The Herts Advertiser is backing the SOS campaign following complaints from readers about the intrusion of plane noise, including during evenings and weekends.
Our sister paper The Comet in Stevenage has recently launched a similar campaign highlighting concerns about the impact of increased planes flying over homes in Herts.
Villagers around St Albans were recently left stunned after learning there are two major expansion schemes for Luton Airport.

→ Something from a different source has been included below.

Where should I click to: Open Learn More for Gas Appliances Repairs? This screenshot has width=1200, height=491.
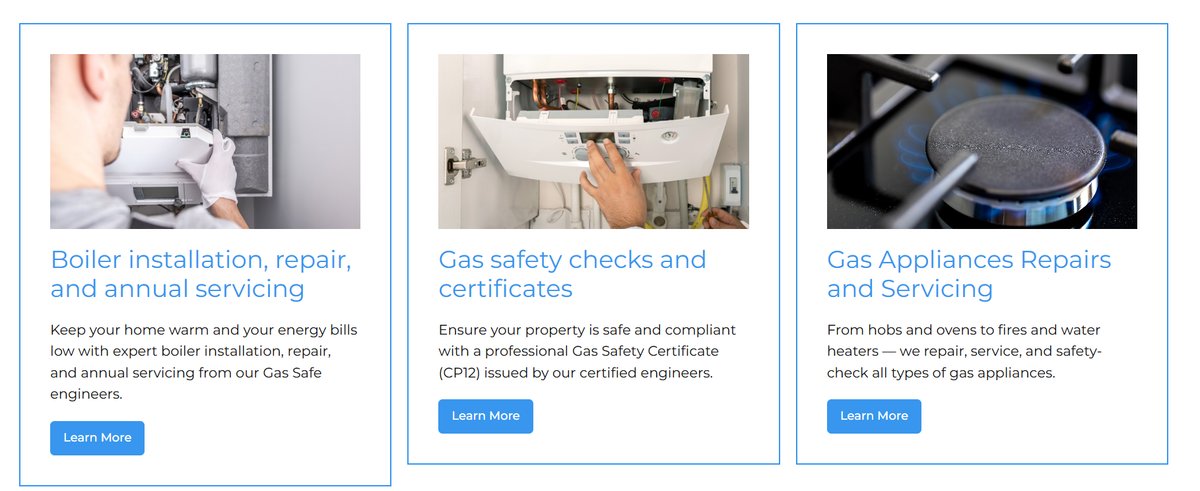(873, 416)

One bid is to increase passenger numbers to up to 16 million a year while a second aims to, initially, fly 18 million people.
Airport operator London Luton Airport Operations Limited (LLAOL) and airport owner Luton borough council are both pursuing separate controversial expansion bids.
A founder of SOS, Sabra Swinson, said: “From emails and conversations with friends and neighbours we know that increasing numbers of residents are being affected by aircraft noise, particularly those in north St Albans and nearby Sandridge.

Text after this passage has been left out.